An average car on Russian roads is 12.9 years old, which is .9 years older than the average age one year ago. The oldest cars are in Sakhalin (19.1 years old) and Kaliningrad (19) regions. The youngest are in Tatarstan (9.1 years old) and Perm region (9.3 years old). 23% of cars in Russia are over 20 years old.

The average bribe in Russia has increased by 250% over 2009, jumping from R9,000 to R23,000. Last year some 4,000 persons were detained for involvement in corrupt transactions.

Russians are happiest in Tyumen region: 81% percent of Tyumen residents said they are mostly happy with their lives. Moscow is the second happiest region with 80%, Tatarstan is third with 78%.

 

46.5% of Russian men and 51.7%

of Russian women are overweight. In 2000, the figure was 30.7% for men and 27.4% for women.
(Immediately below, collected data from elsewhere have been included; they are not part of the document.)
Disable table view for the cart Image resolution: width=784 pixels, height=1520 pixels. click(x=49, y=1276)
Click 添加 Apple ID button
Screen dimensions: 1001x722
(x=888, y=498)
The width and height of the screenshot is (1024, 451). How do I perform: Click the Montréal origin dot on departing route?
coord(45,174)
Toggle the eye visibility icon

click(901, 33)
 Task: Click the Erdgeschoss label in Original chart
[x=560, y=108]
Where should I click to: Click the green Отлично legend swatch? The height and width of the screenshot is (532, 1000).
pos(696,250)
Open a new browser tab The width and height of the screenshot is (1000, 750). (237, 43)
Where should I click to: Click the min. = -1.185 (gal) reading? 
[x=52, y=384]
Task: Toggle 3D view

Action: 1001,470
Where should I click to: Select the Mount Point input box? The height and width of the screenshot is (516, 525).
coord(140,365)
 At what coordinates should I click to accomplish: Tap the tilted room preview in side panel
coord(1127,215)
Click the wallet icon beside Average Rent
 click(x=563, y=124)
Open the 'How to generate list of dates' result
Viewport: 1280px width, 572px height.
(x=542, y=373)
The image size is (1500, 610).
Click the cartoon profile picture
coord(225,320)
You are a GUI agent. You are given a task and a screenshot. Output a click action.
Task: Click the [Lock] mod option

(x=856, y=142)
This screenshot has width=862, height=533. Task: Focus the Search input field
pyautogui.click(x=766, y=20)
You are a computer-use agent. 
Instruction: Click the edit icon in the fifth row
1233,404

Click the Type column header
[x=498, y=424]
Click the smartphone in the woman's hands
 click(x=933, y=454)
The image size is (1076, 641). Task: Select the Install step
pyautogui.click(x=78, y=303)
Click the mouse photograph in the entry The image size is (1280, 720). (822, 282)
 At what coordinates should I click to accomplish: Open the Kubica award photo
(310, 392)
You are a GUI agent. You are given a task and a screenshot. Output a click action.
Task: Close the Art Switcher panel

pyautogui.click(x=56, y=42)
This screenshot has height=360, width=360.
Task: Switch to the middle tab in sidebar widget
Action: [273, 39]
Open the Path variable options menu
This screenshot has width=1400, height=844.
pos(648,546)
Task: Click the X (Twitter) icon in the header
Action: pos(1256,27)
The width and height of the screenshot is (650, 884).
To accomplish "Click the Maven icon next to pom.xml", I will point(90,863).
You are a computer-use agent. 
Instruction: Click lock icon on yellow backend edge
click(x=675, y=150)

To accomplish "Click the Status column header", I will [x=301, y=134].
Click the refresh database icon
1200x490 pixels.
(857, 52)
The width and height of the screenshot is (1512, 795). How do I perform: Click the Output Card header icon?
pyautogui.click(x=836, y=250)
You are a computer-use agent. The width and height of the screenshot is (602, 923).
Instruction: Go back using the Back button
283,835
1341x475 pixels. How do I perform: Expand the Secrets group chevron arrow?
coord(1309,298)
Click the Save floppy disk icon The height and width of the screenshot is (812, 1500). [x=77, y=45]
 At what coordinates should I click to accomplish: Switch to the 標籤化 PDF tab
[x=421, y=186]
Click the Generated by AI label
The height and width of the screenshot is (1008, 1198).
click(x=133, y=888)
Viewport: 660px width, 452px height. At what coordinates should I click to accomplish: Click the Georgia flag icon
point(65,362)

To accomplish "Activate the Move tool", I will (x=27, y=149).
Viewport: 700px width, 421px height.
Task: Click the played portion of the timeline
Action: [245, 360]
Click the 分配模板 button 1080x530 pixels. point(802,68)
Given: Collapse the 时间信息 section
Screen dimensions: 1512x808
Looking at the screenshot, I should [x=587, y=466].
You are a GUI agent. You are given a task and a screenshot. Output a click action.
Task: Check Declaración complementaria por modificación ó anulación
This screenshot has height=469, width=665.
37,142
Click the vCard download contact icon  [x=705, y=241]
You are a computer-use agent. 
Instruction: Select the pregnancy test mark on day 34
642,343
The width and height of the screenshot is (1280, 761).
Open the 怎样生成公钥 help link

56% of Russian men think women and men have equal opportunities in Russia. 49% of Russian women think so.

40% of Russian men think women have harder lives than men in Russia. 63% of women think so (down from 56% and 73%, respectively, in 2001).

 

65 Years Ago: 

  The War on the Eastern Front

 

95% of the European Axis forces (Germany, Italy, Austria, Hungary, Finland, Romania, etc.) that were killed in World War II were killed on the Russian Front. Total German military losses in the East were more than 4,000,000 killed, including 1.1 million by March 1942 (still two years before the Allies opened a Second Front in Europe, in June of 1944).

 

In August 1942, the Germans approached Stalingrad with 1,250,000 men. Of this number only 30,000 ever returned home. On November 19, 1942, the Russians encircled 330,000 German troops inside Stalingrad. Of this number, 94,000 survived and surrendered on January 31, 1943. Only 5,000 ever returned home.

 

The Battle of Kursk took place in July of 1943 and involved 2,500,000 Red Army and 1,000,000 German troops. In this two-week battle, nearly half of all German troops were killed (125,000), or captured or wounded (350,000).

 

On June 22, 1944, the Soviet Union launched “Operation Bagration” against German Army Group Center. In the week that followed, German battle casualties were 480,000 men. Army Group Center lost 25 of its 43 divisions. In five weeks, the Russian Army moved 200 miles west to the gates of Warsaw. On the Second Front in France, during the six weeks after D-Day (June/July 1944) total German losses were 140,000 men.

 

During the course of the Battle of Berlin, Germany lost 460,000 soldiers and another 480,000 were captured. By 1945, the Russians had amassed 30 times more artillery than the Germans, virtually all of which was produced by the Soviets themselves (97% of the weapons Soviets used during the war were Soviet made, including 100% of their own artillery, 99% of their tanks, 93% of their own aircraft and 82% of their trucks).

 

An estimated 34 million Soviets “donned a military uniform” during WWII.  Over 8.6 million Soviet troops were killed and over 4.5 million were taken prisoner by the Germans. The Soviet Union also suffered an estimated 12-14 million civilian casualties.